**What the exercise asks:** Transcribe the records that follow. Keep every word exactly, and drop the pictures.

Records from a dataset
/---
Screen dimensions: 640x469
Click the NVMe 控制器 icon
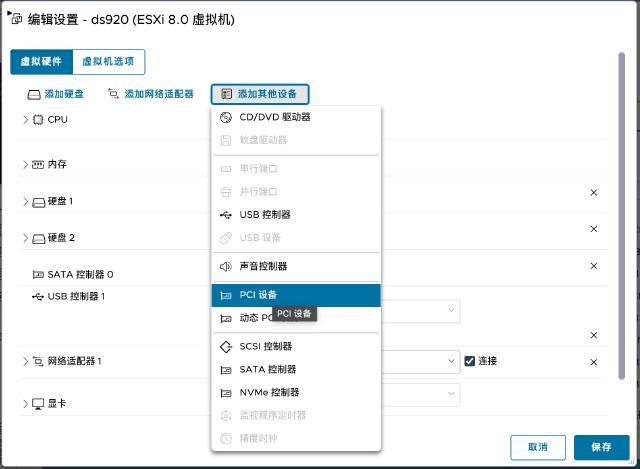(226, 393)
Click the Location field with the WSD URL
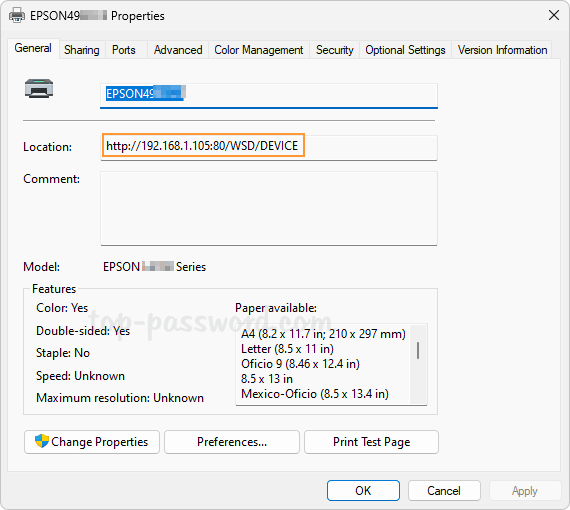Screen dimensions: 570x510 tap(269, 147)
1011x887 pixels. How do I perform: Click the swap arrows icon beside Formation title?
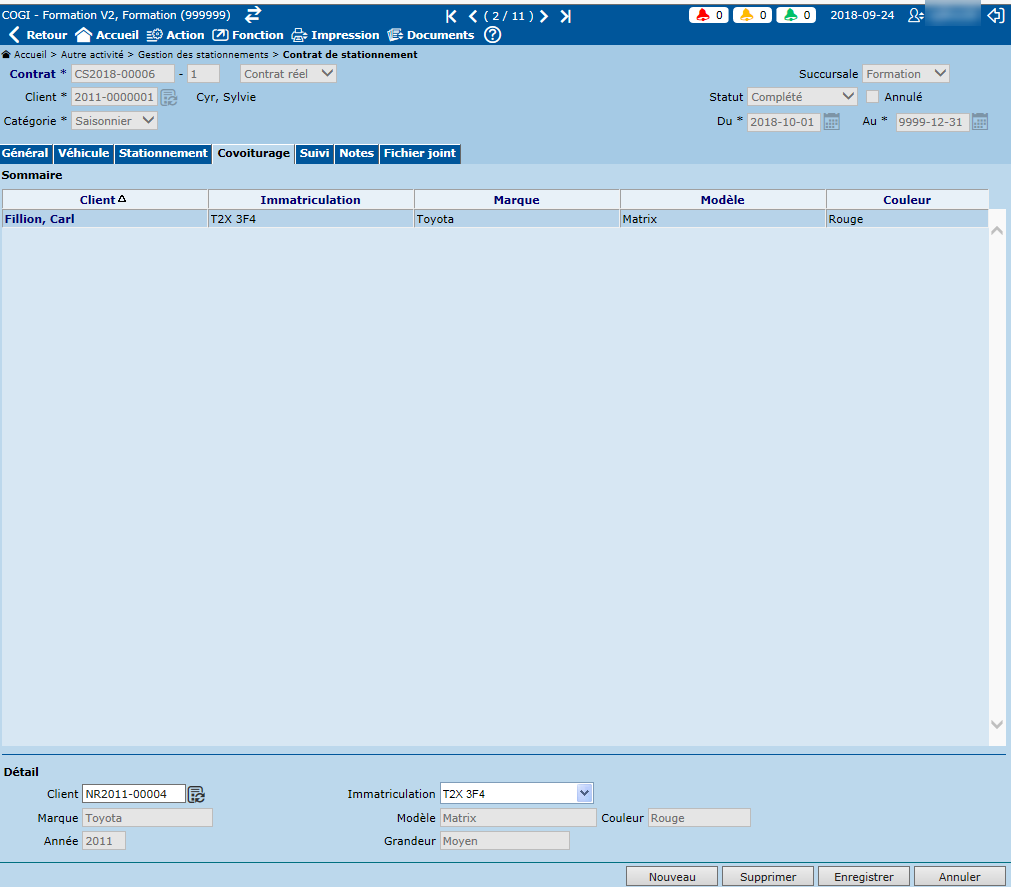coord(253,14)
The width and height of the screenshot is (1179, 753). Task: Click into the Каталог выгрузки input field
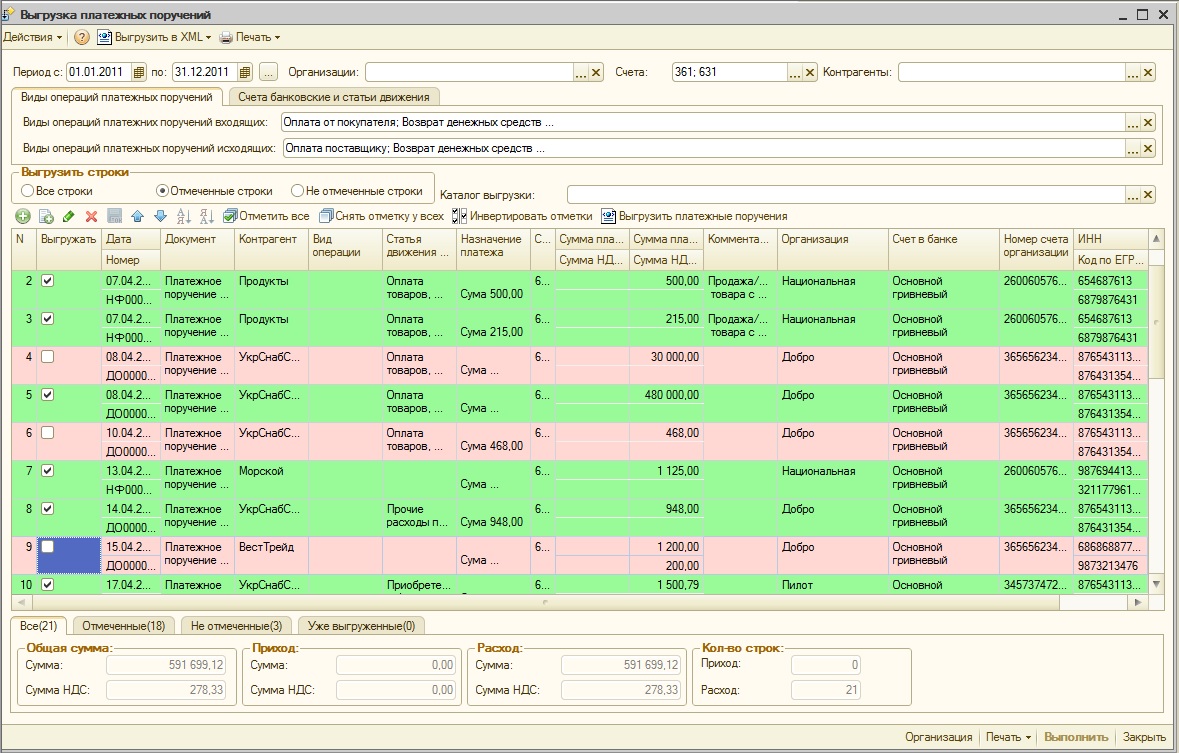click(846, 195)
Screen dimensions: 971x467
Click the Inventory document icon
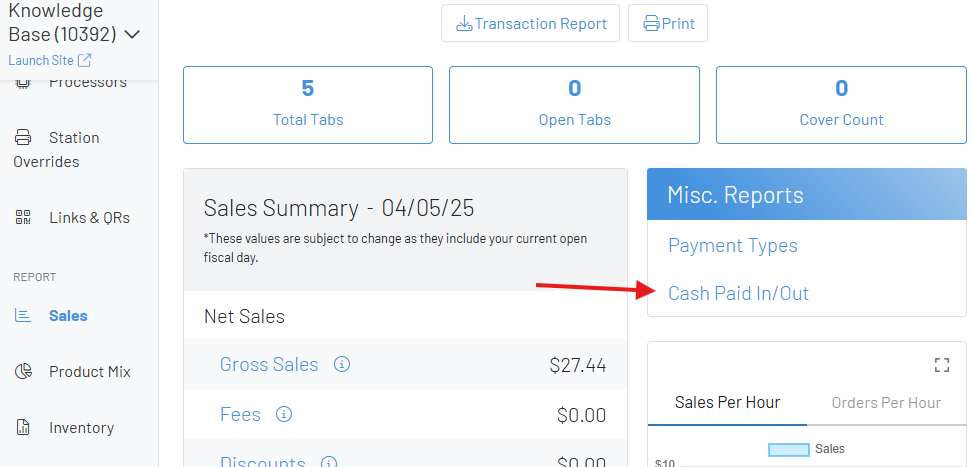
\---
**Your solution:**
Screen dimensions: 640x469
Click the NVMe 控制器 icon
(226, 393)
Click the Location field with the WSD URL
Screen dimensions: 570x510 tap(269, 147)
1011x887 pixels. How do I perform: Click the swap arrows icon beside Formation title?
coord(253,14)
The width and height of the screenshot is (1179, 753). Task: Click into the Каталог выгрузки input field
click(846, 195)
Screen dimensions: 971x467
Click the Inventory document icon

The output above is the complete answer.